*Compito breve A*
Riporta tali e quali tutte le righe dei record.

*Brano di lettura*
L’indipendenza del Revisore condominiale

L’indipendenza del Revisore condominiale.

L'amministratore del condominio non garantisce terzietà e indipendenza nell'attività di revisione contabile.

 



L’attivià di verifica della contabilità svolta dal revisore condominiale, nel suo giudizio finale, è destinata ad incidere fortemente sul rapporto fiduciario intercorrente tra il condominio e l’amministratore che ha redatto la contabilità in esame, potendolo consolidare, indebolire o sfaldare definitivamente.

 

Pertanto, pur trattandosi di una figura professionale ad oggi priva di regolamentazione ad hoc, un approccio professionale all’argomento - sempre auspicabile - non può non porre interrogativi sulla necessità di verificare l’indipendenza e l’obiettività del Revisore incaricato. E questo a garanzia di entrambe le parti – condominio e amministratore – che risultando verosimilmente attori contrapposti di una possibile spaccatura, hanno certamente diritto alla terzietà del professionista quantunque in un rapporto di mandato privatistico sia difficile discorrere di terzietà assoluta visto l’incarico di parte. Ma, ciò nonostante, l’indipendenza risulta comunque meritevole di difesa sia perché riconducibile alla sfera dell’etica professionale e sia perché nella relazione di revisione non si giunga ad un giudizio compromesso. Certamente si parla, invece, di indipendenza e terzietà assoluta per il caso del Revisore CTU.

 

Se in materia di revisione legale dei conti l’ordinamento e la relativa regolamentazione tecnica fornisce adeguati strumenti e parametri di valutazione, l’assenza di un corrispettivo per la materia condominiale non è sufficiente a far credere che l’attività del Revisore condominiale possa essere svolta senza regole o con leggerezza, anche perché una relazione di revisione della contabilità condominiale potrebbe muovere alla base del radicamento di una lite sia civile che penale.

 

È, allora, il caso di tentare una analisi proprio sull’indipendenza del Revisore condominiale e cercare di capire quali possano essere i pregiudizi a tale indefettibile qualità.

*Materiale da elaborare*
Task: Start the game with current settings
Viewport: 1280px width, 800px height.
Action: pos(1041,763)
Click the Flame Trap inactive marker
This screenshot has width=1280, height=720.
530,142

*Compito breve B*
Rispondi a queste domande sul testo sull'indipendenza del revisore condominiale:
(i) Per quale caso si parla di indipendenza e terzietà assoluta?
(ii) Su quale rapporto è destinato a incidere il giudizio finale del revisore condominiale?
(iii) Di quali tipi di lite una relazione di revisione della contabilità condominiale potrebbe essere alla base?

*Soluzione scritta A*
Task: Start the game with current settings
Viewport: 1280px width, 800px height.
Action: pos(1041,763)
Click the Flame Trap inactive marker
This screenshot has width=1280, height=720.
530,142

*Soluzione scritta B*
(i) Il caso del Revisore CTU.
(ii) Il rapporto fiduciario tra il condominio e l'amministratore che ha redatto la contabilità in esame.
(iii) Di una lite sia civile sia penale.